According to De Leon, the author of the measure, the new law “puts a wall of justice between immigrants who are not criminals and the Trump government.”

“The law will not stop ICE from wandering the streets and will not provide a full sanctuary, but it will put obstacles to the perverse and inhumane machinery of deportation,” said De León the day Governor Jerry Brown signed the law. “California will not waste its resources of public safety to persecute immigrants who respect the law.”

They prepare educational activities on new law

The various immigrant advocacy organisations in California are organising to enforce the law and have immigrants informed of their rights.

Grisel Ruiz, of the Immigrant Legal Resource Center, one of the organizations that helped design the measure, said they are focusing on supporting its implementation in various ways.

“We will be working with lawyers, organisers and community leaders so that they have all the tools they need in the use of this law and in defense of any unconstitutional action of this government,” said Ruiz.

The specific effect of the law is expected to be to reduce the arrest of undocumented immigrants who have not been convicted of serious crimes and to minimise the cooperation of local law enforcement agencies such as police and sheriffs, as well as other local institutions – schools. , universities, hospitals – with the immigration authorities.

Essentially, California is telling the federal government that it will only cooperate in deporting immigrants convicted of serious crimes and that ICE will not cooperate beyond what this law does.

However, ICE has threatened to increase raids on the streets and work centres to counter these limits.

“The law eliminates all cooperation and communication with our law enforcement partners in the state,” Thomas Homan, acting director of ICE, said in October.

We will have no choice but to make large-scale arrests in residential and work areas, “said Homan. ” We will also have to arrest people detained in California but in jails out of state.”

What changes with the new “sanctuary” or values ​​law?

SB54 does not prevent the Immigration and Customs Enforcement (ICE) from doing its work in California, but prohibits state or local resources from being used in immigration tasks and does not allow local law enforcement agencies to enter into 287g contracts with the federal government to migratory tasks.

It also establishes that “sensitive” places such as schools, libraries, hospitals and shelters are prohibited from collaborating with ICE in the arrest of immigrants, especially when there is no judicial order signed by a judge.

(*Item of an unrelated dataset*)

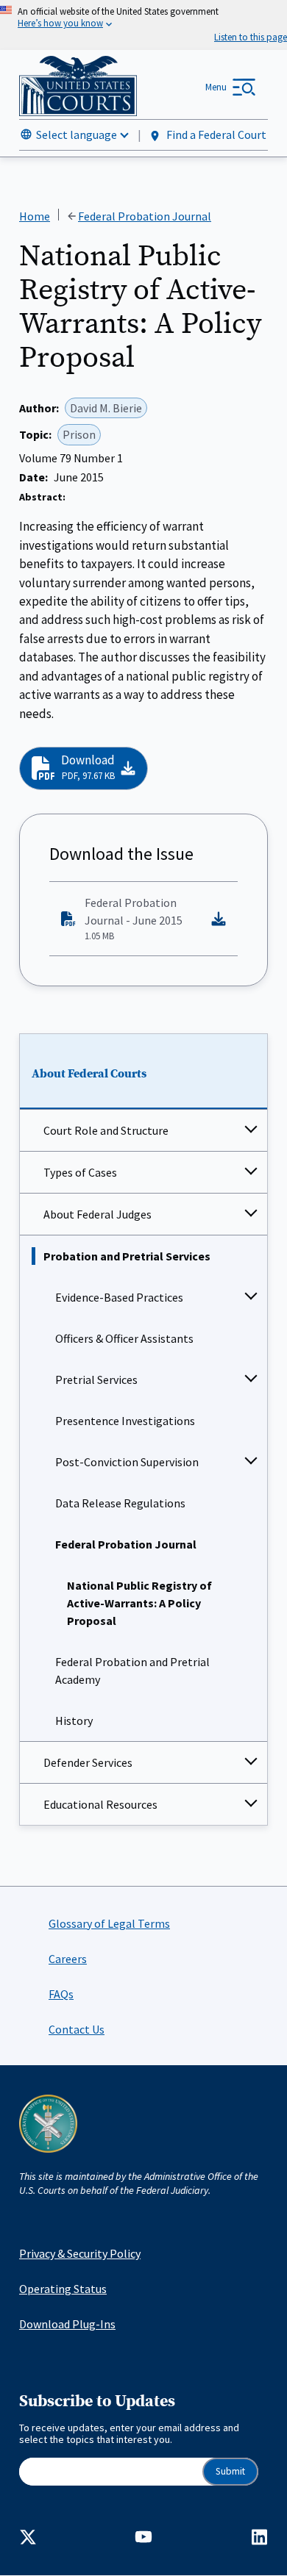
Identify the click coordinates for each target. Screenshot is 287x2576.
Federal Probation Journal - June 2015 (134, 918)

The police and sheriff will not be able to request the status of the people or arrest them for migratory purposes only. The law does not prevent the police from fingerprinting a California resident, arrested for a criminal offense, and share this information with federal agencies.

But the law also places severe limits on communication between local agencies and immigration authorities. For example, the local agency or jail will not be able to notify ICE of the release date of a detainee, unless he is convicted of a serious and / or violent crime.
Local prisons will not be allowed to grant office space to ICE agents to review detainee lists and put preventive detainers on immigrants.

The 287g agreements that create contracts between the sheriff’s agencies, which manage county jails and the federal agency ICE, are prohibited so that the former assist in identifying and transferring undocumented immigrants for deportation.